TASK DIRECTIONS: Exact reproduction of every entry is required.
+ + + + +
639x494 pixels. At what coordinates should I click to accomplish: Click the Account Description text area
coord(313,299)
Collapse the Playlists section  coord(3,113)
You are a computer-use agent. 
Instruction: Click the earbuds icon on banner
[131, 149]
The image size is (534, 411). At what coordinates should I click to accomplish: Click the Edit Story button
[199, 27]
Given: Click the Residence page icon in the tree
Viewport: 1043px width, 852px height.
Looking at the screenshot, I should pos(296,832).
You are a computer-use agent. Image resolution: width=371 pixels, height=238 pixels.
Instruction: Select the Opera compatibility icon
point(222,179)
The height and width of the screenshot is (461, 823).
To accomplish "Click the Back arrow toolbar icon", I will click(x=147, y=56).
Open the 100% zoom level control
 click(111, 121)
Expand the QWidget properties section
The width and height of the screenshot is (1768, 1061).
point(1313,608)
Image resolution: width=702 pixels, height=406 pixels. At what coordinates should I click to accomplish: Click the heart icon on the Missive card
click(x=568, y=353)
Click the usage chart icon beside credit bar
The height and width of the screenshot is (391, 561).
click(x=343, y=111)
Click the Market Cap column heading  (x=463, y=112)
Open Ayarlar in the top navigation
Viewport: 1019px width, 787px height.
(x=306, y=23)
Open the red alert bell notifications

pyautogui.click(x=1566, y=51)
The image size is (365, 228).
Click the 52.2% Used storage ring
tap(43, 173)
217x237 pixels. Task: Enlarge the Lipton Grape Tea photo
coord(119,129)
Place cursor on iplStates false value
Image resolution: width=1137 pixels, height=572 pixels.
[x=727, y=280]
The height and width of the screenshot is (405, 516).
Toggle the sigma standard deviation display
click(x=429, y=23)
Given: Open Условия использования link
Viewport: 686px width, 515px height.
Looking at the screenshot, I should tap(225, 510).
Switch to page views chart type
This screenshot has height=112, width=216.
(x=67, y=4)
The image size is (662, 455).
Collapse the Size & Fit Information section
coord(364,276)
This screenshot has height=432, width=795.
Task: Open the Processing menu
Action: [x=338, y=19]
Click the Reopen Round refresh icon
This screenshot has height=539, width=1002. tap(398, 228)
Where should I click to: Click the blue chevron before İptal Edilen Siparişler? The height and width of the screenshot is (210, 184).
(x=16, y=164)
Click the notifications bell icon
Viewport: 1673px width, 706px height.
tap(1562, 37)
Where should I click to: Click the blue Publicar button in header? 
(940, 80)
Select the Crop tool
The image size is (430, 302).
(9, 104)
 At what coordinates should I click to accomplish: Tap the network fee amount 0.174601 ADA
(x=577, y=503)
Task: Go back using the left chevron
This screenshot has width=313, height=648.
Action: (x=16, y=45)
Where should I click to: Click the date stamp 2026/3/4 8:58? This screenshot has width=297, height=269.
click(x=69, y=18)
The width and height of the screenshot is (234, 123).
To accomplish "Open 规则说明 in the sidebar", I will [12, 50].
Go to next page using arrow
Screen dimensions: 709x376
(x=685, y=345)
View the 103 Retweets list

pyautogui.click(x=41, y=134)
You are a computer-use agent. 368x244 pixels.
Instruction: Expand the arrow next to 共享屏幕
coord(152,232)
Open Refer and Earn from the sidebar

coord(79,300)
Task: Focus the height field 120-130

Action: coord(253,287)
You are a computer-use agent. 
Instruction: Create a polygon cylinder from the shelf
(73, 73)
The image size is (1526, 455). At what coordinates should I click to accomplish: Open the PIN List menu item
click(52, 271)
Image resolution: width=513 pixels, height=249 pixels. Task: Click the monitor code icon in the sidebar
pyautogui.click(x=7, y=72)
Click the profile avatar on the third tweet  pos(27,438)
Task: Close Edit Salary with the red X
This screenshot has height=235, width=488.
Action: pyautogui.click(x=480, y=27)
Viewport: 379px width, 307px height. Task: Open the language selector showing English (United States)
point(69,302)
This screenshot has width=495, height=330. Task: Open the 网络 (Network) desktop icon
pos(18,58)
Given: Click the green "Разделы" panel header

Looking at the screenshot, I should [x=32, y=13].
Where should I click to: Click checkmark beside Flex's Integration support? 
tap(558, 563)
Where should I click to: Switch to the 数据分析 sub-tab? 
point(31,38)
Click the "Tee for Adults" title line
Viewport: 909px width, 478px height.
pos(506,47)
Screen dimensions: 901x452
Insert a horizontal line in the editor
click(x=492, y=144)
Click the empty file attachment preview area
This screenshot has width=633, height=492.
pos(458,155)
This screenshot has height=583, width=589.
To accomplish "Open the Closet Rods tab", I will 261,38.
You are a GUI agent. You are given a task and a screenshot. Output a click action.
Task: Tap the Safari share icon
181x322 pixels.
+ + + + +
WRITTEN SOLUTION:
639x494 pixels. At what coordinates should I click to accomplish: Click the Account Description text area
coord(313,299)
Collapse the Playlists section  coord(3,113)
You are a computer-use agent. 
Instruction: Click the earbuds icon on banner
[131, 149]
The image size is (534, 411). At what coordinates should I click to accomplish: Click the Edit Story button
[199, 27]
Given: Click the Residence page icon in the tree
Viewport: 1043px width, 852px height.
Looking at the screenshot, I should pos(296,832).
You are a computer-use agent. Image resolution: width=371 pixels, height=238 pixels.
Instruction: Select the Opera compatibility icon
point(222,179)
The height and width of the screenshot is (461, 823).
To accomplish "Click the Back arrow toolbar icon", I will click(x=147, y=56).
Open the 100% zoom level control
 click(111, 121)
Expand the QWidget properties section
The width and height of the screenshot is (1768, 1061).
point(1313,608)
Image resolution: width=702 pixels, height=406 pixels. At what coordinates should I click to accomplish: Click the heart icon on the Missive card
click(x=568, y=353)
Click the usage chart icon beside credit bar
The height and width of the screenshot is (391, 561).
click(x=343, y=111)
Click the Market Cap column heading  (x=463, y=112)
Open Ayarlar in the top navigation
Viewport: 1019px width, 787px height.
(x=306, y=23)
Open the red alert bell notifications

pyautogui.click(x=1566, y=51)
The image size is (365, 228).
Click the 52.2% Used storage ring
tap(43, 173)
217x237 pixels. Task: Enlarge the Lipton Grape Tea photo
coord(119,129)
Place cursor on iplStates false value
Image resolution: width=1137 pixels, height=572 pixels.
[x=727, y=280]
The height and width of the screenshot is (405, 516).
Toggle the sigma standard deviation display
click(x=429, y=23)
Given: Open Условия использования link
Viewport: 686px width, 515px height.
Looking at the screenshot, I should tap(225, 510).
Switch to page views chart type
This screenshot has height=112, width=216.
(x=67, y=4)
The image size is (662, 455).
Collapse the Size & Fit Information section
coord(364,276)
This screenshot has height=432, width=795.
Task: Open the Processing menu
Action: [x=338, y=19]
Click the Reopen Round refresh icon
This screenshot has height=539, width=1002. tap(398, 228)
Where should I click to: Click the blue chevron before İptal Edilen Siparişler? The height and width of the screenshot is (210, 184).
(x=16, y=164)
Click the notifications bell icon
Viewport: 1673px width, 706px height.
tap(1562, 37)
Where should I click to: Click the blue Publicar button in header? 
(940, 80)
Select the Crop tool
The image size is (430, 302).
(9, 104)
 At what coordinates should I click to accomplish: Tap the network fee amount 0.174601 ADA
(x=577, y=503)
Task: Go back using the left chevron
This screenshot has width=313, height=648.
Action: (x=16, y=45)
Where should I click to: Click the date stamp 2026/3/4 8:58? This screenshot has width=297, height=269.
click(x=69, y=18)
The width and height of the screenshot is (234, 123).
To accomplish "Open 规则说明 in the sidebar", I will [12, 50].
Go to next page using arrow
Screen dimensions: 709x376
(x=685, y=345)
View the 103 Retweets list

pyautogui.click(x=41, y=134)
You are a computer-use agent. 368x244 pixels.
Instruction: Expand the arrow next to 共享屏幕
coord(152,232)
Open Refer and Earn from the sidebar

coord(79,300)
Task: Focus the height field 120-130

Action: coord(253,287)
You are a computer-use agent. 
Instruction: Create a polygon cylinder from the shelf
(73, 73)
The image size is (1526, 455). At what coordinates should I click to accomplish: Open the PIN List menu item
click(52, 271)
Image resolution: width=513 pixels, height=249 pixels. Task: Click the monitor code icon in the sidebar
pyautogui.click(x=7, y=72)
Click the profile avatar on the third tweet  pos(27,438)
Task: Close Edit Salary with the red X
This screenshot has height=235, width=488.
Action: pyautogui.click(x=480, y=27)
Viewport: 379px width, 307px height. Task: Open the language selector showing English (United States)
point(69,302)
This screenshot has width=495, height=330. Task: Open the 网络 (Network) desktop icon
pos(18,58)
Given: Click the green "Разделы" panel header

Looking at the screenshot, I should [x=32, y=13].
Where should I click to: Click checkmark beside Flex's Integration support? 
tap(558, 563)
Where should I click to: Switch to the 数据分析 sub-tab? 
point(31,38)
Click the "Tee for Adults" title line
Viewport: 909px width, 478px height.
pos(506,47)
Screen dimensions: 901x452
Insert a horizontal line in the editor
click(x=492, y=144)
Click the empty file attachment preview area
This screenshot has width=633, height=492.
pos(458,155)
This screenshot has height=583, width=589.
To accomplish "Open the Closet Rods tab", I will 261,38.
You are a GUI agent. You are given a task and a screenshot. Output a click action.
Task: Tap the Safari share icon
181x322 pixels.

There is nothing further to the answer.